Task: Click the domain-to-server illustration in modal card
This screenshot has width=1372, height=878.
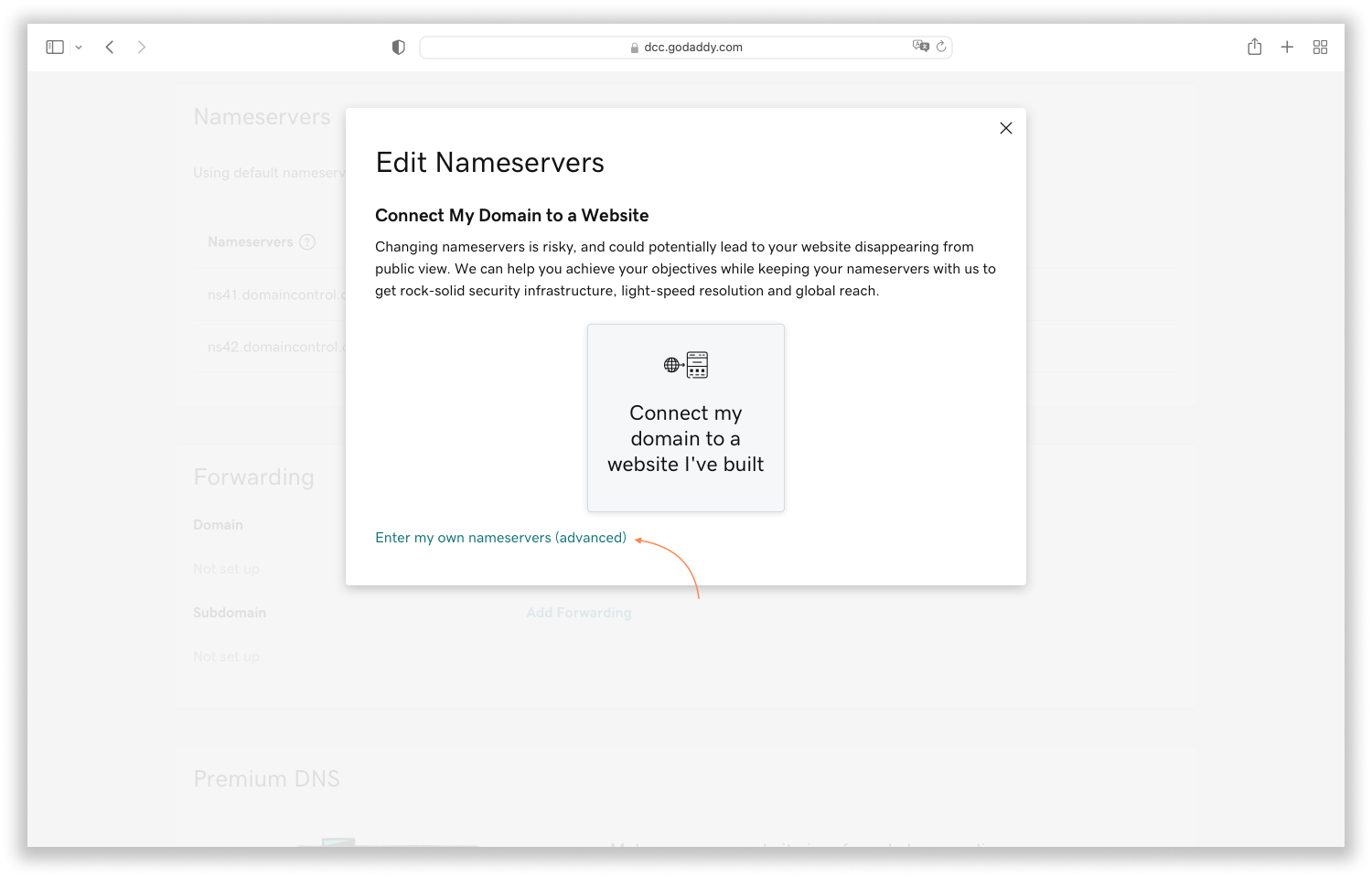Action: tap(686, 364)
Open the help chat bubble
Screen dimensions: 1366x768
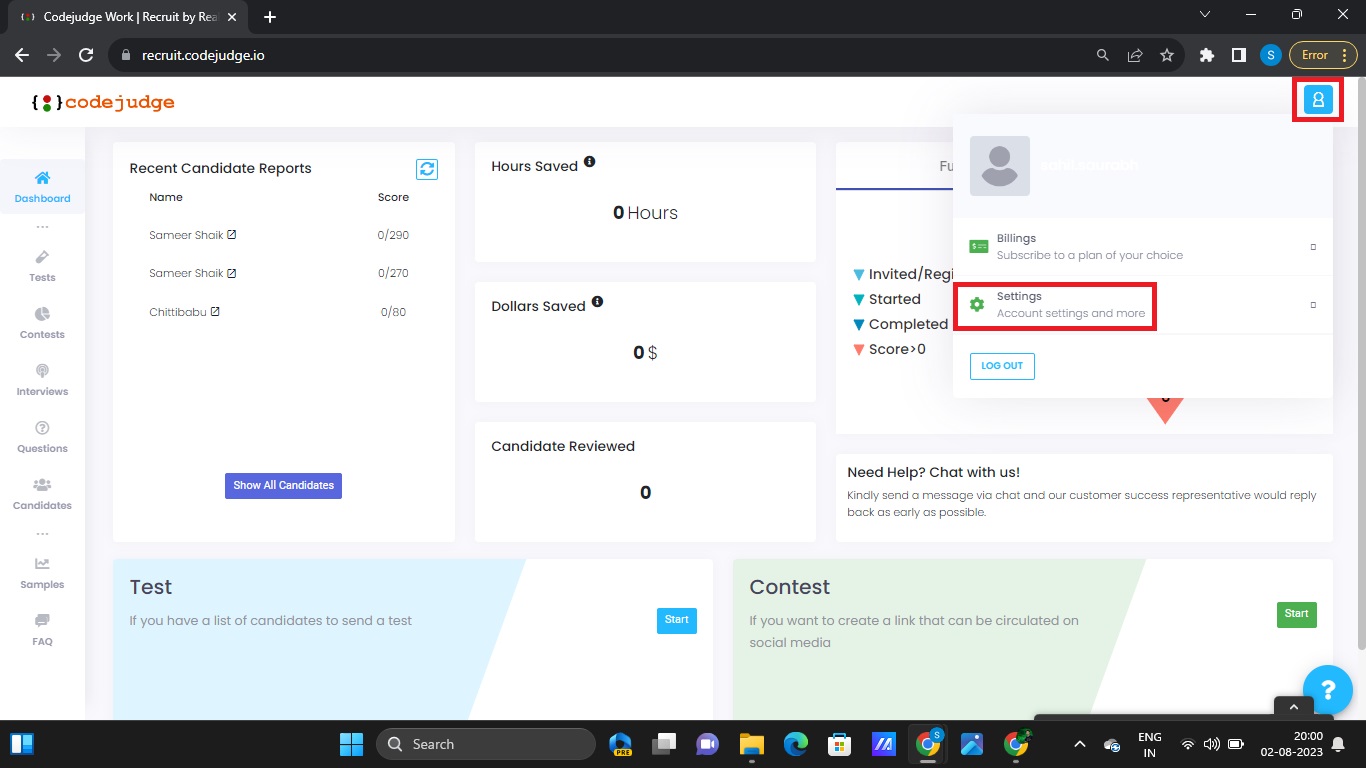point(1328,690)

EXERCISE AIM ▸ Without the pictures, transcribe the listing above exactly.

TASK RESPONSE ▸
Task: Click the domain-to-server illustration in modal card
This screenshot has width=1372, height=878.
Action: tap(686, 364)
Open the help chat bubble
Screen dimensions: 1366x768
point(1328,690)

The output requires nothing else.